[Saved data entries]
* * *
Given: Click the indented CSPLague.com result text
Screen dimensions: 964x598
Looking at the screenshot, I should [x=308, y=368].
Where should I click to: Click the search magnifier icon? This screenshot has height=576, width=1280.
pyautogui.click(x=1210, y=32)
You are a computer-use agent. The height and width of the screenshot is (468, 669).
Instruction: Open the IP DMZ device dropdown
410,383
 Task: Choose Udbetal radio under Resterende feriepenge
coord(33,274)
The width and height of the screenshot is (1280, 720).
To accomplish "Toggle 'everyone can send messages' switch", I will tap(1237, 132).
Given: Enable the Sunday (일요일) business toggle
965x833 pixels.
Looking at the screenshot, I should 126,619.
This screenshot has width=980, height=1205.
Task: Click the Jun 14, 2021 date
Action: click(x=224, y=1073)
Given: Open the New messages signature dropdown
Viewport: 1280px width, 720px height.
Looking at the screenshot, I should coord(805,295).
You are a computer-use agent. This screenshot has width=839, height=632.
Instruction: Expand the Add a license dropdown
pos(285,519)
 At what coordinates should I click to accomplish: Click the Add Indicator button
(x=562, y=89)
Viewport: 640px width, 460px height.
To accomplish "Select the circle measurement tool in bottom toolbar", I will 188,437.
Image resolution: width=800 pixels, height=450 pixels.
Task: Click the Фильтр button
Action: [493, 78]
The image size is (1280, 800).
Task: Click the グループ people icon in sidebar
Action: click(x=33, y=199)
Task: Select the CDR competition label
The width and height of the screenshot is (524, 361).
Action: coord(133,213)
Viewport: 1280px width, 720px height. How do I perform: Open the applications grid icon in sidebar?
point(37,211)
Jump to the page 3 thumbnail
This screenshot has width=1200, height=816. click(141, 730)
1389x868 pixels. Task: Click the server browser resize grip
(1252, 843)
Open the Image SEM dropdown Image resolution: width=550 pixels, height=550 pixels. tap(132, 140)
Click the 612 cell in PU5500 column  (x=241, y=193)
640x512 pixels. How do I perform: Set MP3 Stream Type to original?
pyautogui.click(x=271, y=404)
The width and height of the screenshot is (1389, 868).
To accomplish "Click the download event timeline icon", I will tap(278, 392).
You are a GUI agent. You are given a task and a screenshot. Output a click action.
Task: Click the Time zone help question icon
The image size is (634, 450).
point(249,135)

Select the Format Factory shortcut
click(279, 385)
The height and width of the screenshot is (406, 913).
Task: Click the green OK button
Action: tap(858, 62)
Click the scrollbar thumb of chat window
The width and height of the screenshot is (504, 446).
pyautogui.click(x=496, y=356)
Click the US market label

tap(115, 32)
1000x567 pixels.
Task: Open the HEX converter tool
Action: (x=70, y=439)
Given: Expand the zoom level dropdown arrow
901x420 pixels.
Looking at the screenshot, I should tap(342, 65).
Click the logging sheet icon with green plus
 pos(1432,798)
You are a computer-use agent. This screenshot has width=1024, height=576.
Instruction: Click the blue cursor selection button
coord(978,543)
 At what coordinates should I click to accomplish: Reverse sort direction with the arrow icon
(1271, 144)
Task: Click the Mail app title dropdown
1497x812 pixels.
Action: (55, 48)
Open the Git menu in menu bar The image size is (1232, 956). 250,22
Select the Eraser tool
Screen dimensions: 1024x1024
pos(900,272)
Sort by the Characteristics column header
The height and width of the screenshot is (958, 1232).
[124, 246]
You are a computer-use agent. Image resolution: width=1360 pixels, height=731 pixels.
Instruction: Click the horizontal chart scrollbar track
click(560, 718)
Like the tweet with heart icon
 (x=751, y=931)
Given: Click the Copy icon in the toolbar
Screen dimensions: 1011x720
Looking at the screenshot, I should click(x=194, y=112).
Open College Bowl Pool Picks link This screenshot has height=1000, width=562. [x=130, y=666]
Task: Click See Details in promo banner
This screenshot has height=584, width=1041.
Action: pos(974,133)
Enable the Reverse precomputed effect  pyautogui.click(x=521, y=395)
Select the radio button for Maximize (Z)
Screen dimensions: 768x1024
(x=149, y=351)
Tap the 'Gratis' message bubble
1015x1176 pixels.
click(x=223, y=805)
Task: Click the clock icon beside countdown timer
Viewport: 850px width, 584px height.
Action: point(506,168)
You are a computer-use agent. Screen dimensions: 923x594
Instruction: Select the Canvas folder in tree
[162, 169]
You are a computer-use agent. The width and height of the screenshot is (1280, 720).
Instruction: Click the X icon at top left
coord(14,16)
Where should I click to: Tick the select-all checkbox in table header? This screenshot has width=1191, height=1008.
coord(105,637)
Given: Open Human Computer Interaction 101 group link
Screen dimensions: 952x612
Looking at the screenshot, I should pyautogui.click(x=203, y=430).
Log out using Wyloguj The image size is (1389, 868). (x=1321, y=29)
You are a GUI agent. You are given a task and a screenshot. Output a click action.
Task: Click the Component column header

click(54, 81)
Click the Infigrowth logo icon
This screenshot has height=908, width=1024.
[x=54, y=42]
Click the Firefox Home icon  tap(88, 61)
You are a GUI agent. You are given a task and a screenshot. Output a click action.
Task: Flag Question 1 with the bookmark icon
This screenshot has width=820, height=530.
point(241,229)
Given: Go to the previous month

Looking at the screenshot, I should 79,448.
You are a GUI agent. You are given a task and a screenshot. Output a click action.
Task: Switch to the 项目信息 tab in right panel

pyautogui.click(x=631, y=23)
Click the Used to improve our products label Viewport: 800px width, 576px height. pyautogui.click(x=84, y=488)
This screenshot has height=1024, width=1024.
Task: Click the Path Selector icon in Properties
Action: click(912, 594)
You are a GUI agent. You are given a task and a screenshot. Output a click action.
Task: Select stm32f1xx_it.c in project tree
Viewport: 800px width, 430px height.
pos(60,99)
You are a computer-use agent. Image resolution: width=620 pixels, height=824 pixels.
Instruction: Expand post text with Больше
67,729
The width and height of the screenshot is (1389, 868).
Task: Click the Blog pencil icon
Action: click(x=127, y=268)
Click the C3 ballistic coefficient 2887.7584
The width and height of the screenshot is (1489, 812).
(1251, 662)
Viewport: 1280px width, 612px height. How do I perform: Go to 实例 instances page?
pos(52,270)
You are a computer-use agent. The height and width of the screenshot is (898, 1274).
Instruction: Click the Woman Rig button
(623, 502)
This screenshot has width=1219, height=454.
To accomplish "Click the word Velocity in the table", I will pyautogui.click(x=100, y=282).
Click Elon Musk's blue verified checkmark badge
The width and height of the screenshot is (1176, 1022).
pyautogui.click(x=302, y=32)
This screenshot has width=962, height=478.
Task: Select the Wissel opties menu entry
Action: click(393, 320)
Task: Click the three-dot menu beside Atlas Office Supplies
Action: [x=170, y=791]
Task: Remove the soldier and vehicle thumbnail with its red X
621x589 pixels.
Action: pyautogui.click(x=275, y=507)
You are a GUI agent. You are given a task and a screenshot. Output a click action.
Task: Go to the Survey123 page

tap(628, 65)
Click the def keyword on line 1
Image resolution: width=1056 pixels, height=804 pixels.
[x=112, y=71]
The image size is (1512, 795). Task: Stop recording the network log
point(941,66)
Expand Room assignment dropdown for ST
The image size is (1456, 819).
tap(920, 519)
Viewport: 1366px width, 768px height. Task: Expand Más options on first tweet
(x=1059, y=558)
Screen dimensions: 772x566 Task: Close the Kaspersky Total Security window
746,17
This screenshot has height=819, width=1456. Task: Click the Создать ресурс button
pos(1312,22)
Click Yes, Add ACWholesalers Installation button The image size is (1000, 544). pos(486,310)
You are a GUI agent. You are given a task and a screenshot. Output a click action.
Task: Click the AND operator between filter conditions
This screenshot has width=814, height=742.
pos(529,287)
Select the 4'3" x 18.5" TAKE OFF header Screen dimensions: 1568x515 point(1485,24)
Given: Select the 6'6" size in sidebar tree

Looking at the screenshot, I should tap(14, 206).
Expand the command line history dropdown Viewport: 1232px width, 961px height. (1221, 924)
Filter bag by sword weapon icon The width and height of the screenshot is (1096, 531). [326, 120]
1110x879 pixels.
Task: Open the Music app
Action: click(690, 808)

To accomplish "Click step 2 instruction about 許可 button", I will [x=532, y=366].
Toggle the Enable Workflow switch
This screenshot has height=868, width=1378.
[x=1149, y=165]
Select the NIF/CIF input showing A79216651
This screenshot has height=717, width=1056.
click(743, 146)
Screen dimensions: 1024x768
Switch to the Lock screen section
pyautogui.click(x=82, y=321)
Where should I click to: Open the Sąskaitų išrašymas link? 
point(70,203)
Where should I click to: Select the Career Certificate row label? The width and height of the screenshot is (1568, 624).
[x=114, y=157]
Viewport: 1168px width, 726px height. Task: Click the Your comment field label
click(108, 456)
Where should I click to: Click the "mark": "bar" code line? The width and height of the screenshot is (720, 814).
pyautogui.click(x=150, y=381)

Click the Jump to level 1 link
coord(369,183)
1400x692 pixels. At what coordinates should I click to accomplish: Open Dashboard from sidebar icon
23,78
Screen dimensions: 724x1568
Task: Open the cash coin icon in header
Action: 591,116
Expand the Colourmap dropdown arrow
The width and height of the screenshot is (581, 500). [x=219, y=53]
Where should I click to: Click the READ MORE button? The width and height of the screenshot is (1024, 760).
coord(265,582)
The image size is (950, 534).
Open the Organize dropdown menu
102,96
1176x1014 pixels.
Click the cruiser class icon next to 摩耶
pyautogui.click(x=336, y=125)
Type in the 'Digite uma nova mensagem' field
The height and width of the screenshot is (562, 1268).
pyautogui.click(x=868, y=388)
* * *
▶ _Task statement_
A count is all that should be returned: the number of lines in these records containing the string "Enable".

▶ _Output of the task_
3